Bu olaydan sonra Endülüs müslümanları inançları, gelenekleri, dilleri ve hür­riyetleriyle ilgili her şeylerini kaybetme tehlikesiyle karşı karşıya kaldılar. Bir kıs­mı yurtlarını terkederek Kuzey Afrika’ya ve diğer bazı İslâm ülkelerine sığındı. Hıristiyanlar tarafından din ve devlet düşmanı olarak kabul edilen müslümanlar her vesileyle imha edilmeye başlan­dı. Bu baskıya dayanamayan müslümanlar Belensiye ve Gırnata gibi bazı şehir­lerde isyan ettilerse de bu hareketler bir merkezden yönetilmediği için başarı sağlanamadı.

Kral Ferdinand ve Kraliçe İsabella Gır­nata yi teslim alırken verdikleri emannâmeye bağlı kalmadılar ve Kardinal Ximenes de Cimeros’un başkanlığında müslümanları kılıç zoruyla hıristiyanlaştırmaya çalıştılar. Kardinal ilk iş ola­rak büyük şenlikler yaptırıp İslâmî eser­leri yaktırdı. Engizisyon adı verilen iş­kenceler sonunda İspanyol asıllı müslümanlar da ken­dilerini vaftiz ettirerek hıristiyan oldu­lar. Hıristiyanlığı kabul etmeyenler ise öldürüldü. Aragon bölgesinde yaşayan müslümanlar 1526’da çıkarılan bir fermanla ya İslâm’dan dönmek veya İspan­ya’yı terketmek zorunda bırakıldılar. Bir müddet sonra Kral II. Philip de ülkede kalan müslümanların dillerini, dinlerini ve hayat tarzlarını derhal terketmelerini emreden bir kanun çıkardı. III. Philip ise 1609’da bütün müslümanların sınır dışı edilmelerini istedi.

Gırnata’nın işgalinden itibaren çok büyük sıkıntılara mâruz kalan Endülüs müslümanları zaman zaman Kuzey Af­rika sahillerine ve diğer İslâm ülkelerine sığınmışlardır.
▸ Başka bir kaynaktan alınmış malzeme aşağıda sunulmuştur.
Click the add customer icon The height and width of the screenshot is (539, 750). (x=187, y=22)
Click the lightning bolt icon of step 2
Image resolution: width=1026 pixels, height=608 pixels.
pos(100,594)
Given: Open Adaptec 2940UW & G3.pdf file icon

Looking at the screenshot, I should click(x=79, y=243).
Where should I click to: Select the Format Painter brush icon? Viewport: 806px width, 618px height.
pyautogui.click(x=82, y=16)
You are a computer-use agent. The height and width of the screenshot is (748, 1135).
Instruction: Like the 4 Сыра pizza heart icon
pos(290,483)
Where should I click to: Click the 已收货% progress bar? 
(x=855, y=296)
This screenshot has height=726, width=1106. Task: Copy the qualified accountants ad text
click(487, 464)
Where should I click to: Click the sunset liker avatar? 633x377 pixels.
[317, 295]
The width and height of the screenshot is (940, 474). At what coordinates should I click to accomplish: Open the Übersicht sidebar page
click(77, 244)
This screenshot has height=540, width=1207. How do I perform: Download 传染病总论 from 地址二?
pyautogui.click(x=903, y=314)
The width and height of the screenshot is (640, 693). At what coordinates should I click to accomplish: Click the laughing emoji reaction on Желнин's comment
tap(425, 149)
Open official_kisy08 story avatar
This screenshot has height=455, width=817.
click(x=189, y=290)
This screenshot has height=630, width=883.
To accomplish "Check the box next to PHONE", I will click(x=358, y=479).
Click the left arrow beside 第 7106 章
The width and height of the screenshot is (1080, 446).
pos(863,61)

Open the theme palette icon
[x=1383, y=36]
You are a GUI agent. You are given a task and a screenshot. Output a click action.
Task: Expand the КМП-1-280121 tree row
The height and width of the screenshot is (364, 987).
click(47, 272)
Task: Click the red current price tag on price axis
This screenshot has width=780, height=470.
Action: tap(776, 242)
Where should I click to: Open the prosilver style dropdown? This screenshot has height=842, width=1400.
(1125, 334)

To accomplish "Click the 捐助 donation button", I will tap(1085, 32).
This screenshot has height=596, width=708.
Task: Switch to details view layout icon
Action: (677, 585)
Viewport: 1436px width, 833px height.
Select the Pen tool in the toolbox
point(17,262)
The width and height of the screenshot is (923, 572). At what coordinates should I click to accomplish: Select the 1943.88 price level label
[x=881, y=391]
Osmanlı Devleti 1505’te Kemal Reis’i bir filoyla Endülüs sahille­rine göndermiş ve bazı müslümanlarla yahudileri kurtararak Anadolu’ya getir­miştir. Daha sonra 977 tarihli bir hükümle Kaptanıderyâ ve Cezayir Bey­lerbeyi Kılıç Ali Paşa Endülüs müslümanlarına yardımla görevlendirilmiştir. Bu­nun üzerine çok sayıda müslüman ve yahudi Osmanlı hakimiyetindeki topraklara yerleştirilmiş ve üretici duruma ge­linceye kadar her türlü vergiden muaf tutulmuştur. Aragon bugün İspanya’nın özerk bir bölgesi olup merkezi Zaragoza. yüzölçümü 47.650 km2, nüfusu ise 1.215.600’dür.